Mon Dec 24, 2012, 03:56 PM
Dec 2012

Amendment XVI

The Congress shall have power to lay and collect taxes on incomes, from whatever source derived, without apportionment among the several states, and without regard to any census or enumeration.

http://www.law.cornell.edu/constitution/amendmentxvi

2. Sixteenth Amendment. More importantly, in 1909 Congress passed the Sixteenth Amendment, which would do away with the apportionment requirement of the Constitution if enacted. This amendment reads as follows:

The Congress shall have power to lay and collect taxes on incomes, from whatever source derived, without apportionment among the several States, and without regard to any census or enumeration.[11]

By 1913, the required three-fourths of the states ratified the Sixteenth Amendment, thus adding the amendment to the constitution.[12]

Congress almost immediately enacted the Revenue Act of 1913. The tax ranged from 1% on income exceeding $3,000 to 7% on incomes exceeding $500,000. In effect, this statute introduced for the first time the notion of a progressive tax rate structure; the tax rate increases as the base, income in this case, increases.

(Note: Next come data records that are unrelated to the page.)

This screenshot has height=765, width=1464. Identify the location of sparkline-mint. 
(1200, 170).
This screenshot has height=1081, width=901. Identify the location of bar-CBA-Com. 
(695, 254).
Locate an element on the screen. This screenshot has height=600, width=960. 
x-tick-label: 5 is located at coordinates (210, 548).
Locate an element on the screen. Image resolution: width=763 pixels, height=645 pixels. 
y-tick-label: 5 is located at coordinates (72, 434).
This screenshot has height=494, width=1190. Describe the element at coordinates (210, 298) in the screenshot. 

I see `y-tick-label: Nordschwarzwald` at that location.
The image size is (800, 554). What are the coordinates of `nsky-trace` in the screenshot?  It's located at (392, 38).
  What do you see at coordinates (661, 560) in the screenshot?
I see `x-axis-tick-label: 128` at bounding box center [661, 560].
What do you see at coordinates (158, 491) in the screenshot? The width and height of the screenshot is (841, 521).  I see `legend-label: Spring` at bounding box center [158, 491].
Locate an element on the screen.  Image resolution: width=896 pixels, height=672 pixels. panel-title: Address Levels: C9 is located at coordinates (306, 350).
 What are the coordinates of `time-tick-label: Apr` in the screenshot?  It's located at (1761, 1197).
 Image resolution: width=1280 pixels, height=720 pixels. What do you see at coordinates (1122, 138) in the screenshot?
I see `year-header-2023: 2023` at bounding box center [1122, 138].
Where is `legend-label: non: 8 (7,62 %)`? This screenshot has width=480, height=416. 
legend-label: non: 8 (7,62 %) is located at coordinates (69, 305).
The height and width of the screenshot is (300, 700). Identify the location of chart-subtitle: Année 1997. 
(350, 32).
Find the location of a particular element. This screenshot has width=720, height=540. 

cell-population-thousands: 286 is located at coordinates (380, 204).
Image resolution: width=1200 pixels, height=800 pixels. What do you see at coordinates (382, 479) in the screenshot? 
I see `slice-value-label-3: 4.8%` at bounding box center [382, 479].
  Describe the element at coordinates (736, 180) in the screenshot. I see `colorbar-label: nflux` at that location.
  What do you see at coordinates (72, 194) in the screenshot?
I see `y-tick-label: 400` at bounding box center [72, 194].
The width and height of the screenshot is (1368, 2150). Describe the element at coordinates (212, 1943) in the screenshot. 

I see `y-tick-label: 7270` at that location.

Subsequently, the U.S. Supreme Court in 1916 upheld the progressive income tax as constitutional in Brushaber v. Union Pacific Railroad Company, 240 U.S. 1 (1916). The Supreme Court indicated that the amendment did not expand the federal government's existing power to tax income (meaning profit or gain from any source) but rather removed the possibility of classifying an income tax as a direct tax on the basis of the source of the income. The Amendment removed the need for the income tax to be apportioned among the states on the basis of population. Income taxes are required, however, to abide by the law of geographical uniformity.